What the task asks: When you reach the line that contains "Viewport: 866px width, 500px" in the data below, start reproducing lines exactly, and stop after the line that contains "Task: Open the".

Given entries:
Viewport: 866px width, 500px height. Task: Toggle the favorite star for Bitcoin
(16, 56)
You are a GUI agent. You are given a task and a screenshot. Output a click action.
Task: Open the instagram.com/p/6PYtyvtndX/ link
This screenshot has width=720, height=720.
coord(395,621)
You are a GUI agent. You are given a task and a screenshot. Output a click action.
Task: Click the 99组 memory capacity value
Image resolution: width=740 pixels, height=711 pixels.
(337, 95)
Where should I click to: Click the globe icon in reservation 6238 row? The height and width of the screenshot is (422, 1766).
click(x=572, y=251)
--
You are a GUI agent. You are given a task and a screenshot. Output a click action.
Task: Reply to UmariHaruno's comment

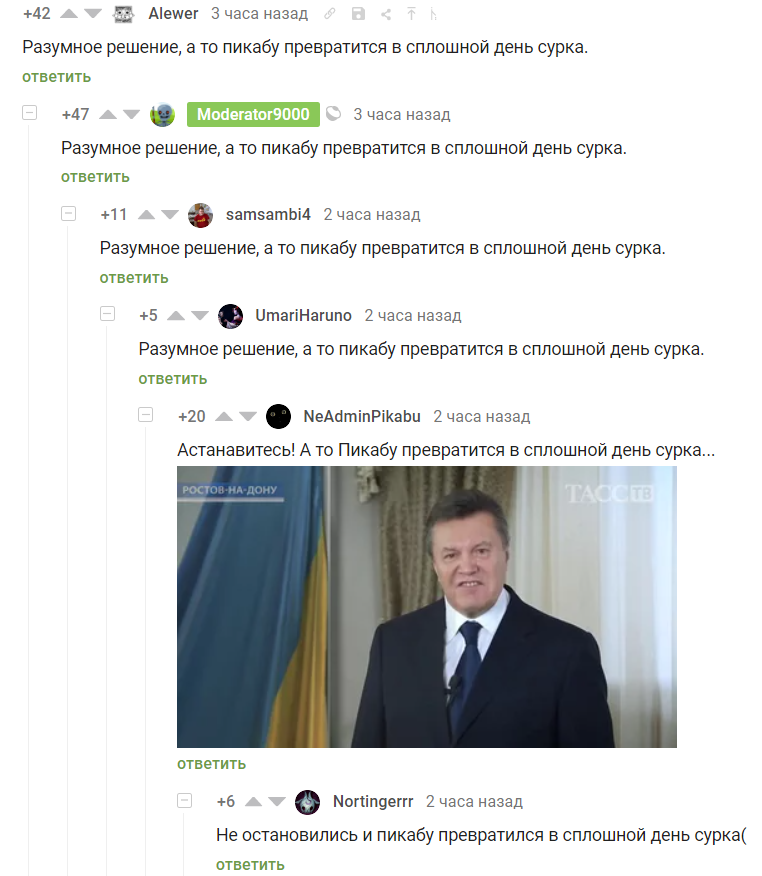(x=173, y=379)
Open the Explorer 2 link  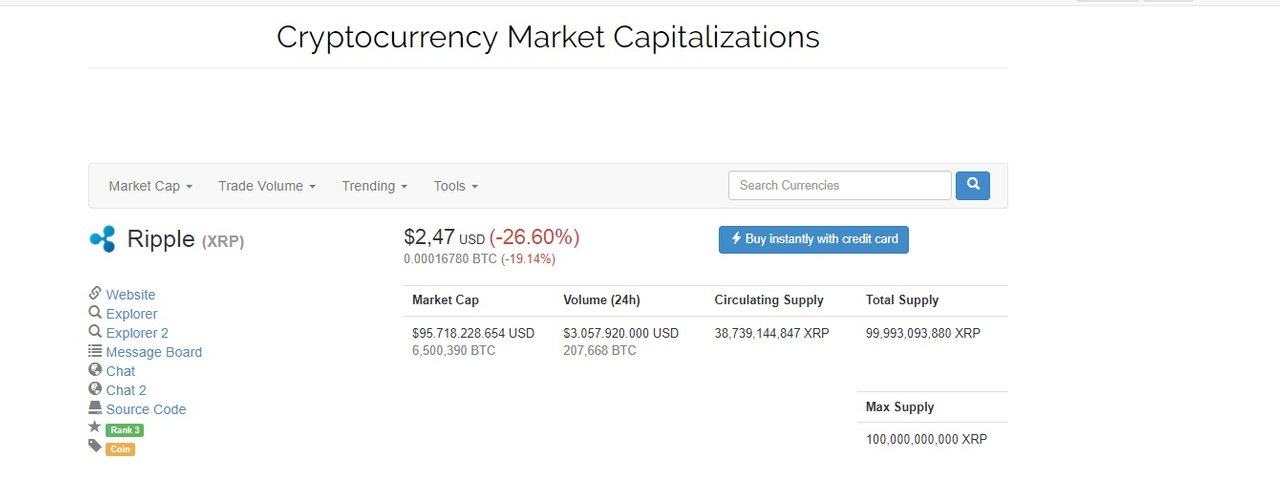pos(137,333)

Task solution:
Viewport: 866px width, 500px height. Task: Toggle the favorite star for Bitcoin
(16, 56)
You are a GUI agent. You are given a task and a screenshot. Output a click action.
Task: Open the instagram.com/p/6PYtyvtndX/ link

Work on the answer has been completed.